What to work on
When a line below contains the word "Confirm", copy that line.

Saved data entries:
↓

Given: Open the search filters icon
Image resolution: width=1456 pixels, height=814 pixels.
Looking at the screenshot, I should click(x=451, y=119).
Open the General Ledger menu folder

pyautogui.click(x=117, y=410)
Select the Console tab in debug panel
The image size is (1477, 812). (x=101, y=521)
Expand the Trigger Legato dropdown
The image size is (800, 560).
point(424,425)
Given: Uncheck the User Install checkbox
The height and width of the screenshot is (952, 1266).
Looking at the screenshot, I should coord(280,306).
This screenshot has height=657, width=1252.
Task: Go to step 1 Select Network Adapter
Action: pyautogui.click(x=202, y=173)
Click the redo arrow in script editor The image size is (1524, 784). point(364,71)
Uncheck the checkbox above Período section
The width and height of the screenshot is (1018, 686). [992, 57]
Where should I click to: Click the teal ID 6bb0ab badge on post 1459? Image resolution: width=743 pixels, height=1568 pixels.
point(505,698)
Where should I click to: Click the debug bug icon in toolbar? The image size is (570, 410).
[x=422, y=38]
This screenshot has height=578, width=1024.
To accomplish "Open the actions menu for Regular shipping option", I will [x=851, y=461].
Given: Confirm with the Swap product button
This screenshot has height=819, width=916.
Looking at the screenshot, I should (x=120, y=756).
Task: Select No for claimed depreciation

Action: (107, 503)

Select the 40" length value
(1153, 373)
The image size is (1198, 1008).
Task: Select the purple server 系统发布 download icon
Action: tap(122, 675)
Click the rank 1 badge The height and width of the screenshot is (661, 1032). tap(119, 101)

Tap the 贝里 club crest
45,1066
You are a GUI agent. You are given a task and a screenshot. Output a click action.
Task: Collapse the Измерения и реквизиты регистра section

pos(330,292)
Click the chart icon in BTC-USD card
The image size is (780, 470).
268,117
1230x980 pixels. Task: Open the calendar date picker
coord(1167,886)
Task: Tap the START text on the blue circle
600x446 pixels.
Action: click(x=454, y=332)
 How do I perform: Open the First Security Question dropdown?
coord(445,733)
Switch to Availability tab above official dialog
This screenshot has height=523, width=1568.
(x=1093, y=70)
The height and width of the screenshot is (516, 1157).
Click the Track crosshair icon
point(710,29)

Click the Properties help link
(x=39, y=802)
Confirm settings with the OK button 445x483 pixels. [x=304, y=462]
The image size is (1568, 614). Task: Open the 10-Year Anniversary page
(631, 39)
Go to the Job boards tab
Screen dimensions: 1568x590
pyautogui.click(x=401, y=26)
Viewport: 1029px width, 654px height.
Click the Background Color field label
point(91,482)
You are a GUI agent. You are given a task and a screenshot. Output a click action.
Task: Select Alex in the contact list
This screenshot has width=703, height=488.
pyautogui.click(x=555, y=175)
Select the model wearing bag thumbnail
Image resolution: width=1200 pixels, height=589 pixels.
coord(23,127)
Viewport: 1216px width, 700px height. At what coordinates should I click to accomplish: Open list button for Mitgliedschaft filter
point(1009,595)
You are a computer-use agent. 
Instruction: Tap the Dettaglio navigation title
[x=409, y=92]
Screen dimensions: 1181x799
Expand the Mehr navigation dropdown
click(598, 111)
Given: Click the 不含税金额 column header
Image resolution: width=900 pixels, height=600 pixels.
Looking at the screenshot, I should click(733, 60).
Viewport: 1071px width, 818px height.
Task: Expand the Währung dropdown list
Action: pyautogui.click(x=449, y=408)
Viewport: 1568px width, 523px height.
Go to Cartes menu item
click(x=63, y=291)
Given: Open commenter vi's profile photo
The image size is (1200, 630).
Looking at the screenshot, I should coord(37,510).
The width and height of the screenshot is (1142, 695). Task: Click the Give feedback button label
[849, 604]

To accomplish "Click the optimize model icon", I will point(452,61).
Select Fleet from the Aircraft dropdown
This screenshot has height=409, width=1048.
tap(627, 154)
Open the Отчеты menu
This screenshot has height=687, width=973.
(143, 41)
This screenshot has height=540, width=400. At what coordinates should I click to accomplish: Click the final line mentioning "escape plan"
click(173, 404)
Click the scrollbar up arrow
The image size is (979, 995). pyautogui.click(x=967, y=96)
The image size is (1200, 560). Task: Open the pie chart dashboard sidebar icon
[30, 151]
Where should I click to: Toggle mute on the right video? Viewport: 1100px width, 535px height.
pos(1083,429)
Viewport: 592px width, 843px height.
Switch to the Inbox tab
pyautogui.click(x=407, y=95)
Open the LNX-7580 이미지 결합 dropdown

↑

Solution to this task
Given: Confirm with the Swap product button
Confirm settings with the OK button 445x483 pixels. [x=304, y=462]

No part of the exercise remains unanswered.